ASSIGNMENT: In the records below, find the line containing "Image resolution: width=1024" and repeat it and every line after it exactly, without pictures.

SOURCE RECORDS:
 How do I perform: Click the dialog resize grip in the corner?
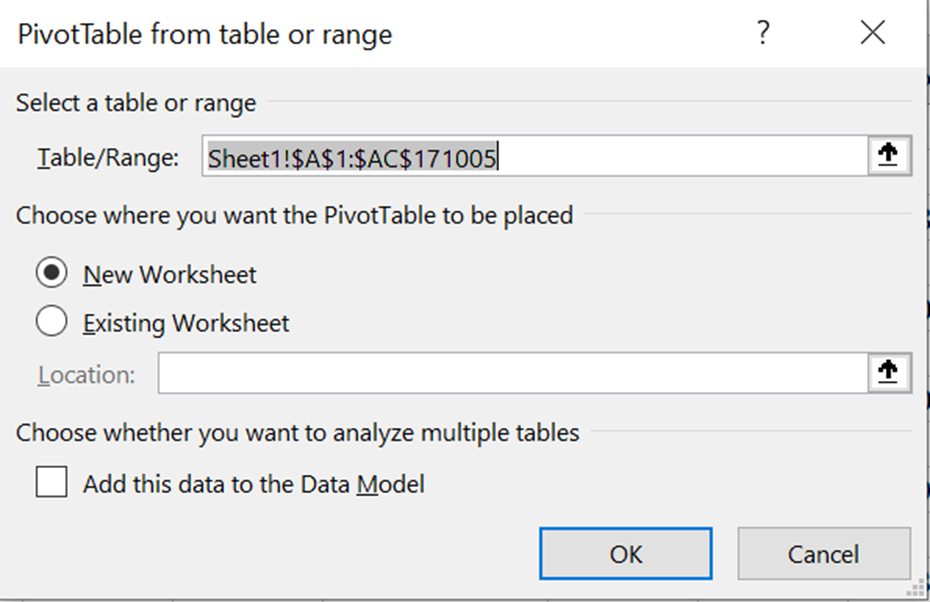click(x=916, y=589)
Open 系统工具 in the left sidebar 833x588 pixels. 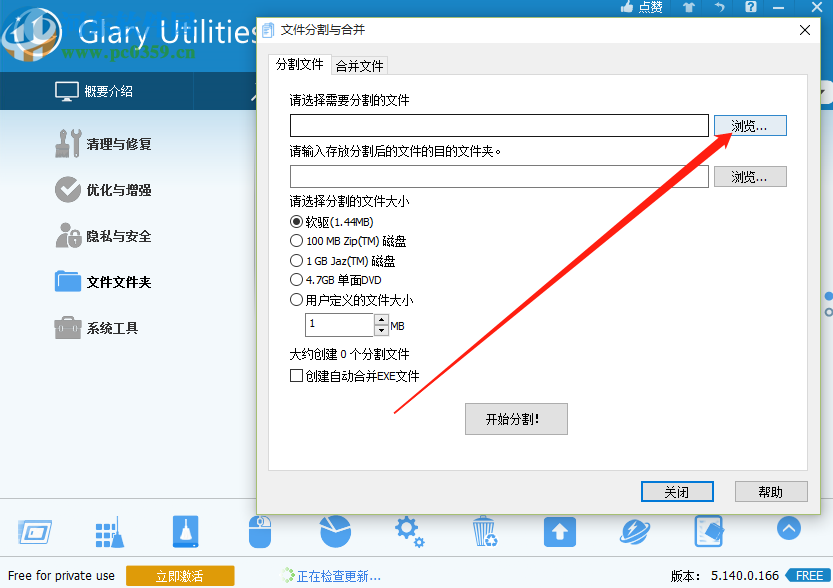point(96,326)
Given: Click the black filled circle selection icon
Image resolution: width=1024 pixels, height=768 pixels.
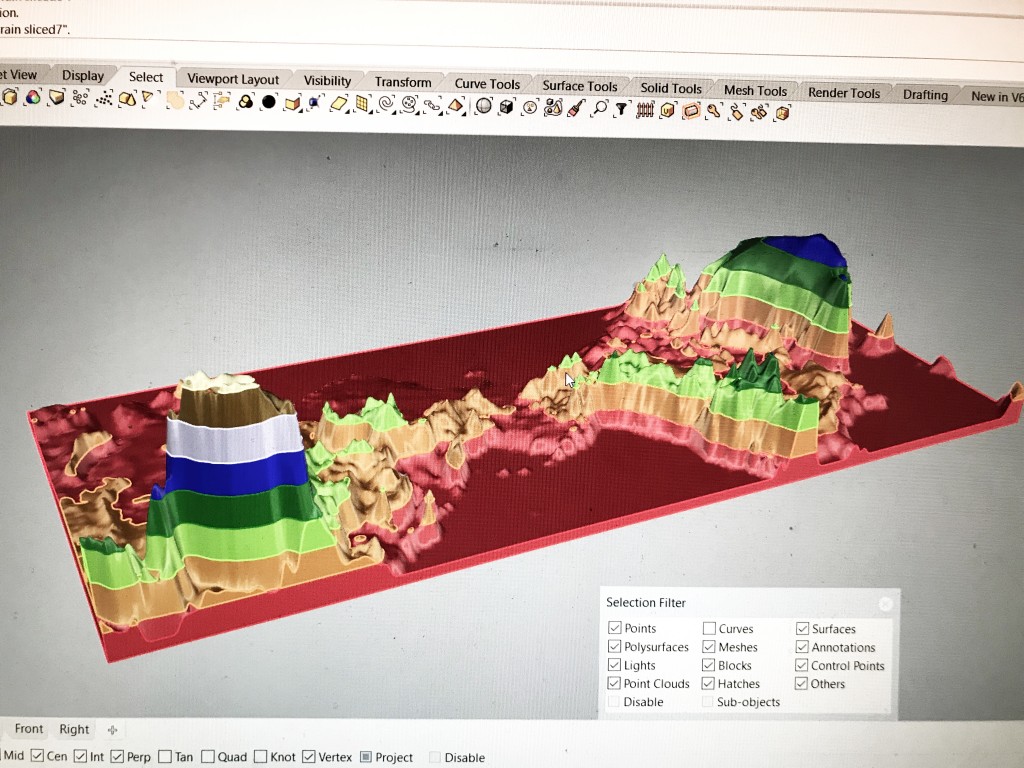Looking at the screenshot, I should click(269, 102).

SOLUTION TO THE EXERCISE:
Image resolution: width=1024 pixels, height=768 pixels.
Looking at the screenshot, I should click(269, 102).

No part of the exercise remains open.